Vietnamlı iç mimar Dr. Van da, kitapta meslek deneyimleriyle yer alıyor. Güzel
bir eser çıkacak.
Ha gayret, daha da çalışmalıyız.
****
Son gelişmeler:
Mimarlık ve psikoloji kitabında
ilerlemeye devam: Bugün ve önümüzdeki günlerde ev psikolojisini yazıyorum.
Konumuz, konut tasarımının psikolojik etkileri. Elbette konu, kaçınılmaz olarak
karantina ve kapanma günlerine bağlanacak.
Bunun dışında, bir üniversiteye
çevrimiçi olarak bir "psikoloji makalesi nasıl yazılır?" dersi
vereceğim. 4-5 hafta sürecek, toplam saat olarak tam bir dönemi kapsayacak.

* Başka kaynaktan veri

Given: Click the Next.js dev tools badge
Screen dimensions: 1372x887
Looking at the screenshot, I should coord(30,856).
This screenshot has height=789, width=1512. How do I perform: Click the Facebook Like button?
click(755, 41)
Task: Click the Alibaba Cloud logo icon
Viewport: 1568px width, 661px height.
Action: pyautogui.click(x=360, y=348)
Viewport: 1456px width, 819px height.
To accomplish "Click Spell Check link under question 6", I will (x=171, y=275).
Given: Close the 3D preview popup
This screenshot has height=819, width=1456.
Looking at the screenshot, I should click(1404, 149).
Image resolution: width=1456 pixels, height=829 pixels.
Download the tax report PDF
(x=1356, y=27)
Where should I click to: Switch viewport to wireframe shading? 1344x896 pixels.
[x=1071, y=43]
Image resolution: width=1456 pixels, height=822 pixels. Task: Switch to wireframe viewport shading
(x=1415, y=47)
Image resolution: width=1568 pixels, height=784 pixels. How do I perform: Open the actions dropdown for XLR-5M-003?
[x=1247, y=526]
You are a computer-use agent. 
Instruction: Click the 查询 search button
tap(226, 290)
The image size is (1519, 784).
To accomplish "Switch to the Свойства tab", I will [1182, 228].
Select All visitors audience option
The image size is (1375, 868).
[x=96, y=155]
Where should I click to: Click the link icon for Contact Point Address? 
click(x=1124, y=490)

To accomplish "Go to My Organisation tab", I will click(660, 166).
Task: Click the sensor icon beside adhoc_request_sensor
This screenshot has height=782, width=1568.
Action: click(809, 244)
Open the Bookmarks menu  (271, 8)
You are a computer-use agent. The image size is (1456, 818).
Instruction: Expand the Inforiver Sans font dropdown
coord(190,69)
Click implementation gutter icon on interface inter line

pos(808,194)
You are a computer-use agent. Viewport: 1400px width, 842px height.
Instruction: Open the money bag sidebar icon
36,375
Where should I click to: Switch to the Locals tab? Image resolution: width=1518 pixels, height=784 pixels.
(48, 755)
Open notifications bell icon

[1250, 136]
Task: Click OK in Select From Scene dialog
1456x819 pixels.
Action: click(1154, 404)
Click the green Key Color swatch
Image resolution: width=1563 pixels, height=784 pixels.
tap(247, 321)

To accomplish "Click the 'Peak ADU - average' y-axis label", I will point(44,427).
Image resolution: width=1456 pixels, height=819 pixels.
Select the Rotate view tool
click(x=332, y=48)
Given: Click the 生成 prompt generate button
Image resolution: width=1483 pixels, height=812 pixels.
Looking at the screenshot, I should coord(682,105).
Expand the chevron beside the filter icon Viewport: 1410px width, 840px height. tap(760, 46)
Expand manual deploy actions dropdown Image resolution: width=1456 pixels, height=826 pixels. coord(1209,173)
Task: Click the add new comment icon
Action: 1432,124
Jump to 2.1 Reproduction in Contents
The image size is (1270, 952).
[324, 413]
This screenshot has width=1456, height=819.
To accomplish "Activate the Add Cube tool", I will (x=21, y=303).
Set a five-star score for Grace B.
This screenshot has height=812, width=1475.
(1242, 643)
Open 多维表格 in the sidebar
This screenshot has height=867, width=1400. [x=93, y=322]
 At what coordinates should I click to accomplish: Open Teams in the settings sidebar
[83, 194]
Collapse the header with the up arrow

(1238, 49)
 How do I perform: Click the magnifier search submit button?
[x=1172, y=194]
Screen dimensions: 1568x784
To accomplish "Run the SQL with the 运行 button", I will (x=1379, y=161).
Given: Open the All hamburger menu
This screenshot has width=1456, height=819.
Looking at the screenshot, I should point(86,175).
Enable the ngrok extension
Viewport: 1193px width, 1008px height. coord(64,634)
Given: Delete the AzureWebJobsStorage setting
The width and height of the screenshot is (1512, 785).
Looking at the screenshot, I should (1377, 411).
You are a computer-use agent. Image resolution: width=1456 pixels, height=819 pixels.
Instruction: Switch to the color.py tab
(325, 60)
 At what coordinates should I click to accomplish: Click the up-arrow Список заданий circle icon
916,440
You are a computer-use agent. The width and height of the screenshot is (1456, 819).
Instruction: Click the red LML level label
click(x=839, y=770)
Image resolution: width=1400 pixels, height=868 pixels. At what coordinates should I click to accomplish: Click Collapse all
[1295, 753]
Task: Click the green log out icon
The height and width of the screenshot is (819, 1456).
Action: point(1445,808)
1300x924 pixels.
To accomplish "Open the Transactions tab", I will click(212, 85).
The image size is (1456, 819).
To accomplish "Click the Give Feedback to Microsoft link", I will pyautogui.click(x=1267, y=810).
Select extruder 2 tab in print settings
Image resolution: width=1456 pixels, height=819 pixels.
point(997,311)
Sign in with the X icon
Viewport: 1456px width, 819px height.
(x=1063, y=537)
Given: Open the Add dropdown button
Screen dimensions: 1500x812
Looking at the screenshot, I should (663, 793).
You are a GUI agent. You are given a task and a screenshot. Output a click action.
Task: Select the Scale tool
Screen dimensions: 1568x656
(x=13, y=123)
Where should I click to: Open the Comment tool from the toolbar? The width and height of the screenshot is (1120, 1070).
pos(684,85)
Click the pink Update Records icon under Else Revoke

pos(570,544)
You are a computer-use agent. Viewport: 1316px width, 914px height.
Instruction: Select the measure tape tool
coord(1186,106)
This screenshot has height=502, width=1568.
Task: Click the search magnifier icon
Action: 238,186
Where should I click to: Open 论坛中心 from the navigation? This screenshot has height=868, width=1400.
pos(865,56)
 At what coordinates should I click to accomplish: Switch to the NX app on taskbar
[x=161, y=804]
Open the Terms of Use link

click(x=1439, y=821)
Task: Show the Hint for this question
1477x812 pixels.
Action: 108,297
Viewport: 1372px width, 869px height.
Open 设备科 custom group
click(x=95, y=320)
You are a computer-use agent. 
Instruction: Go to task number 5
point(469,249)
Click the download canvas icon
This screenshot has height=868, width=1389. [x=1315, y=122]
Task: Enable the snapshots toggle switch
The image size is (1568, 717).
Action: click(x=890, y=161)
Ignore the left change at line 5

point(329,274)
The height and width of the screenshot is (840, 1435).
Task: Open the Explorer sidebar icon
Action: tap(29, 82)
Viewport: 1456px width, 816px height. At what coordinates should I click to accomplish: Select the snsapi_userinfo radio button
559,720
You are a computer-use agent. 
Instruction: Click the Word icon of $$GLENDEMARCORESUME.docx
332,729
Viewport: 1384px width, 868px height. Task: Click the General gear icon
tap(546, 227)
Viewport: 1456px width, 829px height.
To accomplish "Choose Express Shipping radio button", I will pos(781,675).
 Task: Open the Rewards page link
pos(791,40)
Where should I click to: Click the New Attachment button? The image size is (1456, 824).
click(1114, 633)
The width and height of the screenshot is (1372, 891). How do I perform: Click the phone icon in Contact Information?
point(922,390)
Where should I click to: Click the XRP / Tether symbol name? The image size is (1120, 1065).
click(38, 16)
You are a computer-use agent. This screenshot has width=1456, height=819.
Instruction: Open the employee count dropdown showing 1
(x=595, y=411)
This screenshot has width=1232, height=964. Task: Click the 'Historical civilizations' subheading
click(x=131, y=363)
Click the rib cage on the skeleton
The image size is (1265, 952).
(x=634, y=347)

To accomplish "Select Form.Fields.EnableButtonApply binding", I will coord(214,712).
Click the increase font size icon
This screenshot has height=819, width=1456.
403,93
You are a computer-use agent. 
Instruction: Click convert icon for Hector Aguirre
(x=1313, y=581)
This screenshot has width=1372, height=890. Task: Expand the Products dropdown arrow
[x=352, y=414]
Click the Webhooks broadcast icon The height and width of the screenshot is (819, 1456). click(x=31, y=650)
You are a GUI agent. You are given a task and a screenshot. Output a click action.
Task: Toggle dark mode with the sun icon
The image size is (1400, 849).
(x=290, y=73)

Dersleri, herkes faydalansın diye Youtube'a koyacağım. Okulla bu konuyu konuştum,
olurlarını aldım. Göreceksiniz, sıfırdan makale nasıl yazılıyor, çok güzel bir
biçimde anlatıyor olacağım. Halk için bilim şiarını uygulamaya devam.
****
Mimarlık ve psikoloji kitabımızdan bir bölüm (Türkçe çevirisi) :
Konuya Marksist bir yaklaşımla yaklaşacak olursak, konutların son
kullanıcının ihtiyaçları dikkate alınmadan inşa edilmesi nedeniyle gelecekteki
sakinlerin tasarım sürecine katılmamasının yabancılaşmaya yol açtığını
söyleyebiliriz. Tasarımcıların fildişi kulelerinde aldıkları tasarım
kararlarını kabul etmek zorunda kalıyorlar. Kapitalizmde zengin insanlar
tasarımla ilgili karar alma süreçlerinde tercihlerini belirtme ayrıcalığına
sahiptir, binaları sipariş ederler. Ancak sakinlerin çoğunluğu için durum böyle
değil. Konut sakinlerinin psikolojisi ile konut mimarisi arasında daha iyi bir
ilişki için bu durumun değişmesi gerekiyor. Bu, çok politik bir soruyu
beraberinde getiriyor: Meslekten olmayan insanlar nasıl tasarımcılardan daha
fazlasını bilebilir? Ancak insanlar hakkında bildiğimiz en iyi şey kendimiz
hakkındadır. Beni mutlu edecek ya da mutsuz edecek bir kararda söz sahibi olmam
gerekiyor. Bunlar genellikle şirketlerin isteklerine ve mali kısıtlamalara
aykırı olabilir, çünkü mutlu tasarımlar daha pahalı olacaktır. İnşaat öncesinde
vatandaşlara danışarak, bedavaya insana yakışır konut sağlayacak hayırsever bir
devlete ihtiyacımız var.
****
Dün biraz tembellik etmekle birlikte, psikoloji ve mimarlık kitabında çok
ilerledim. Sanırım bir-iki hafta içinde kitap uzunluğuna ulaşacağım.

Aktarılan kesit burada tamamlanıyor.